Dopo i blitz del senatore Nicola Morra nelle strutture dell’Azienda sanitaria di Cosenza, il direttore del dipartimento di prevenzione dell’Asp e direttore di igiene pubblica, Mario Marino, ha deciso di presentare un esposto, denunciando la condotta del parlamentare e della sua scorta.

In un documento di tre pagine, consegnato ai Carabinieri della Stazione di Cosenza Centro Marino ha ricostruito la vicenda del primo accesso del senatore e presidente della Commissione parlamentare antimafia, avvenuto lo scorso 20 marzo nei locali della centrale operativa dell’Asp.

Come si legge nella denuncia, “il senatore si sarebbe presentato personalmente per chiedere informazioni in merito all’inserimento di suoi parenti negli elenchi dei soggetti da sottoporre a vaccinazione e avrebbe poi proferito frasi minacciose e accusatorie nei confronti dell’operato di tutto il personale ivi presente, accusandolo di inefficienza e di disorganizzazione”.

Nell’esposto Marino denuncia l’atteggiamento di Morra che “non avrebbe formulato alcuna domanda e «nessuna richiesta sull’andamento del piano vaccinale della provincia di Cosenza, limitando il suo interesse unicamente ai suoi parenti”.

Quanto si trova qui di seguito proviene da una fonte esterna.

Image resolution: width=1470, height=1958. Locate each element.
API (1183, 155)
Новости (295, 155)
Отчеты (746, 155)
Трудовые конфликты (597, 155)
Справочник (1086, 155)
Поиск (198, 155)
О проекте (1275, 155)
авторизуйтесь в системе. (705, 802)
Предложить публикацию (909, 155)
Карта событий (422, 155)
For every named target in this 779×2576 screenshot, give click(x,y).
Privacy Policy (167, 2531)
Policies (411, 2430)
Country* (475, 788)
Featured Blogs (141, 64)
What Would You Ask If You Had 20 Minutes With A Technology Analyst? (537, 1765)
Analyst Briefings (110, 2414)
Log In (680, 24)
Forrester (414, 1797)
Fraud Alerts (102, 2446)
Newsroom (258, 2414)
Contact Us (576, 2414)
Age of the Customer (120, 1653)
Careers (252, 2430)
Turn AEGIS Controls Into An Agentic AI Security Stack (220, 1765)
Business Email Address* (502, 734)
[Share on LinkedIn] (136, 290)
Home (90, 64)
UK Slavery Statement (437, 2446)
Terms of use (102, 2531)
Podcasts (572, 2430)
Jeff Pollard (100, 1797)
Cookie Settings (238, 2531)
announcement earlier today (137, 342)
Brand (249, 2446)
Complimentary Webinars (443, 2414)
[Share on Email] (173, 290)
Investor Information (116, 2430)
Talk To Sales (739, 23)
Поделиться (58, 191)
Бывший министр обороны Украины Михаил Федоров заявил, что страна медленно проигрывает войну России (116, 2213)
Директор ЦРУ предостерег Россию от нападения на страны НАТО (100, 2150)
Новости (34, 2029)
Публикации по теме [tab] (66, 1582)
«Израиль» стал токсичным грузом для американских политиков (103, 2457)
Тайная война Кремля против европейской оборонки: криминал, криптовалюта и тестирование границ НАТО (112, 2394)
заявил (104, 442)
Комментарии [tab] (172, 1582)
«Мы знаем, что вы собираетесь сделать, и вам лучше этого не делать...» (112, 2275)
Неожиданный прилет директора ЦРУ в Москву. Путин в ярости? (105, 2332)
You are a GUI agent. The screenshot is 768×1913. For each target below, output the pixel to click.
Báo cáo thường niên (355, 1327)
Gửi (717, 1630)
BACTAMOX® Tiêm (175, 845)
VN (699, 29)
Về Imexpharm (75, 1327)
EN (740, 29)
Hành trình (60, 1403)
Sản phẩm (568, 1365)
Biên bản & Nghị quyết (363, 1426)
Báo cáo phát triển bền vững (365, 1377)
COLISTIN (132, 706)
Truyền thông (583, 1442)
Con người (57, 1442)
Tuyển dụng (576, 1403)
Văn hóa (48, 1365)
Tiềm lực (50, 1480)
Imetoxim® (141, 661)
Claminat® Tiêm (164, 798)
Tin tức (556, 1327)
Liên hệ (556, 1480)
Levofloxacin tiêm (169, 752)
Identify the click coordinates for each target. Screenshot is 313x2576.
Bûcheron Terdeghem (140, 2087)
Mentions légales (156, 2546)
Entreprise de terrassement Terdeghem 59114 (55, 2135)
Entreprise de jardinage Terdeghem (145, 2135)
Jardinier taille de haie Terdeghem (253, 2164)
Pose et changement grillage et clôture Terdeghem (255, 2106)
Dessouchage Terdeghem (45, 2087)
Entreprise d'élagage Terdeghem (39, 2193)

Nella ricostruzione di Marino, è scritto che Morra ha poi telefonato “al vice ministro alla Salute Pierpaolo Sileri, prima e al Commissario per la Sanità in Calabria Guido Longo, entrambi interpellati, come scrive Marino “per poi prendere atto della circostanza che i parenti del senatore non erano ancora stati chiamati per la sottoposizione al vaccino”.

Per Marino il senatore “avrebbe proceduto, pur non avendone titolo, all’identificazione del personale presente negli uffici i cui documenti sono stati fotografati mediante cellulare dal medesimo soggetto”. Ecco perché Marino ha chiesto alla Procura di avviare le indagini per fare luce su quanto accaduto e per capire se esistono le “condizioni, che si proceda alla censura, sotto il profilo penale, di una simile condotta, ritenuta inammissibile per un Senatore della Repubblica Italiana”.